*Things to do:*
1. Answer these questions from the article on NHS waiting lists:
(a) How many people are currently on the waiting list?
(b) What percentage of patients does the current target say should be treated within 18 weeks of GP referral?
(c) What is the waiting time target in Wales?
2. Please transcribe the article on NHS waiting lists from "The current target" to "next two years.".

*Text block:*
-- Opening Marker --
More than five million people could be stuck on NHS waiting lists for treatment by 2019, documents suggest.
An NHS Improvement presentation leaked to the Health Service Journal (HSJ) estimates a potential rise to 5.5 million from the current list of 3.7 million in a "do nothing" scenario - if the health service fails to takes action.
The current target is for 92% of patients to be treated within 18 weeks of referral by their GP.
But the NHS has not hit this target since February 2016 and performance has been slipping since then.
In March, the head of NHS England said patients will have to wait longer for non-urgent operations.
Simon Stevens said he expects waiting times to rise as a "trade-off" for improvement in other areas, such as hitting the four-hour A&E target and better cancer care.
The latest leaked document said the number of patients waiting more than four months for surgery could more than double to 800,000 by 2019.
The graphs used in the presentation are a "do nothing" scenario in which performance against targets deteriorates significantly over the next two years.
A spokesman for NHS Improvement told HSJ: "Doing nothing is not an option for the NHS.
"These slides were part of a presentation to hospital leaders about steps being taken to improve NHS performance. We are working with providers to improve their overall operational productivity and to help reduce waiting times for patients."
But Ian Eardley, vice president of the Royal College of Surgeons, said: "NHS Improvement's waiting times estimates paint a devastating picture for patients and hammer home just how damaging deprioritising the 18-week target for planned surgery will potentially be.
"Without further help from the next government after the election, this is what the real impact will be on patients of successive underfunding of the NHS.
"Patients need to understand that NHS England's decision to effectively abandon the waiting time target doesn't just mean longer waits in pain such as for hip and knee replacements, it also means unacceptably long waits for more serious heart and brain operations where, in some circumstances, serious disability or even death may result from long waits.
"In Wales, where the waiting time target is 26 weeks, a NHS report previously found a significant number of patients had died plausibly as a result of long waits for cardiothoracic surgery and action was taken to reduce waiting times as a result."
A spokesman for NHS England said: "NHS Improvement describe this alternative as the 'do nothing scenario', but, as their slides rightly point out, in fact the NHS will be doing a lot, hence waits will not move in the way that scenario sketches out."
-- Closing Marker --
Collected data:
-- Opening Marker --
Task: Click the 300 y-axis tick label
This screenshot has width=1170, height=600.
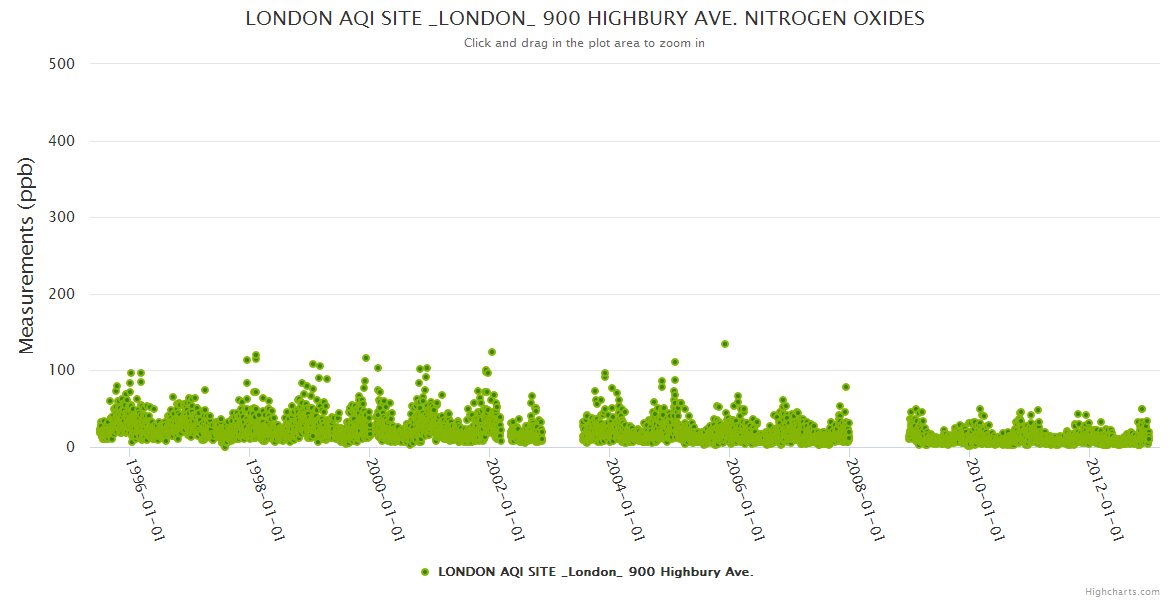Action: [x=62, y=217]
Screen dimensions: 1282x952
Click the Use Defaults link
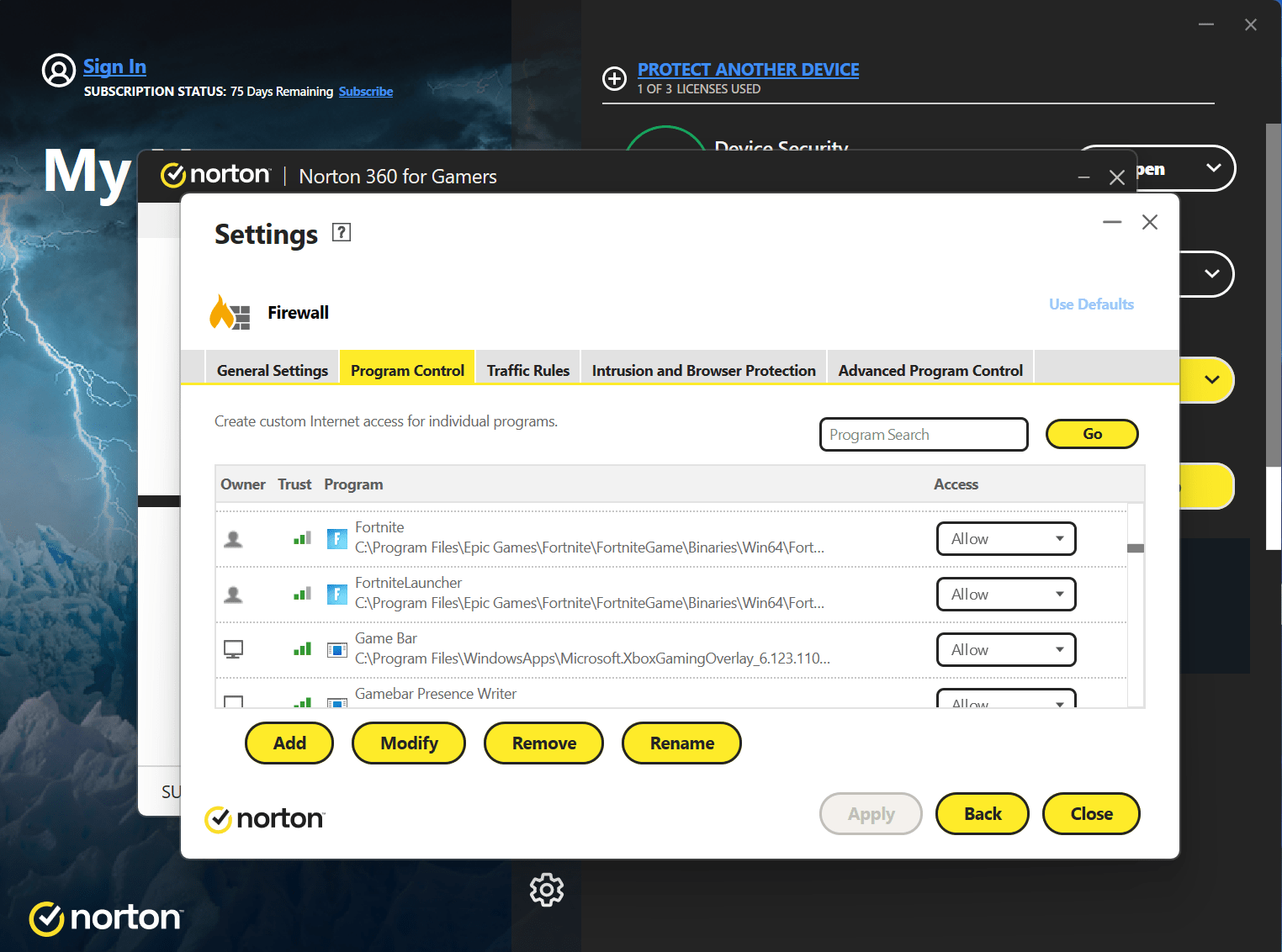(1091, 304)
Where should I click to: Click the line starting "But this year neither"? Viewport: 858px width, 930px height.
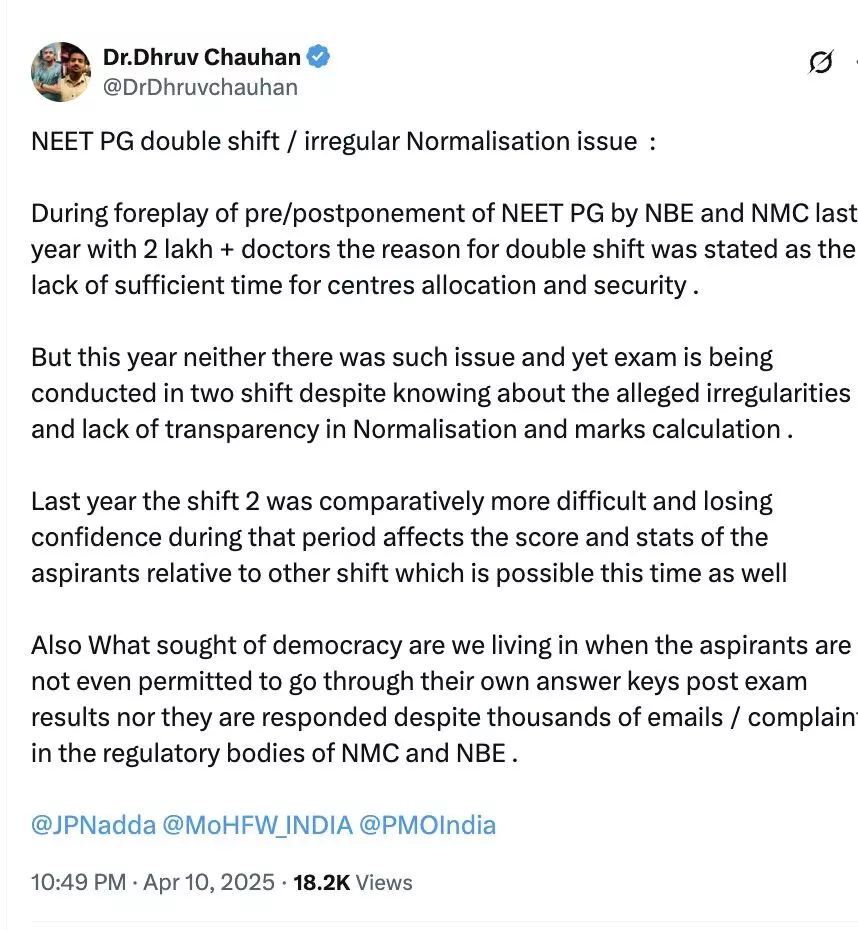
-- Closing Marker --
*Exercise answers:*
1.
(a) 3.7 million
(b) 92%
(c) 26 weeks

2.
The current target is for 92% of patients to be treated within 18 weeks of referral by their GP.
But the NHS has not hit this target since February 2016 and performance has been slipping since then.
In March, the head of NHS England said patients will have to wait longer for non-urgent operations.
Simon Stevens said he expects waiting times to rise as a "trade-off" for improvement in other areas, such as hitting the four-hour A&E target and better cancer care.
The latest leaked document said the number of patients waiting more than four months for surgery could more than double to 800,000 by 2019.
The graphs used in the presentation are a "do nothing" scenario in which performance against targets deteriorates significantly over the next two years.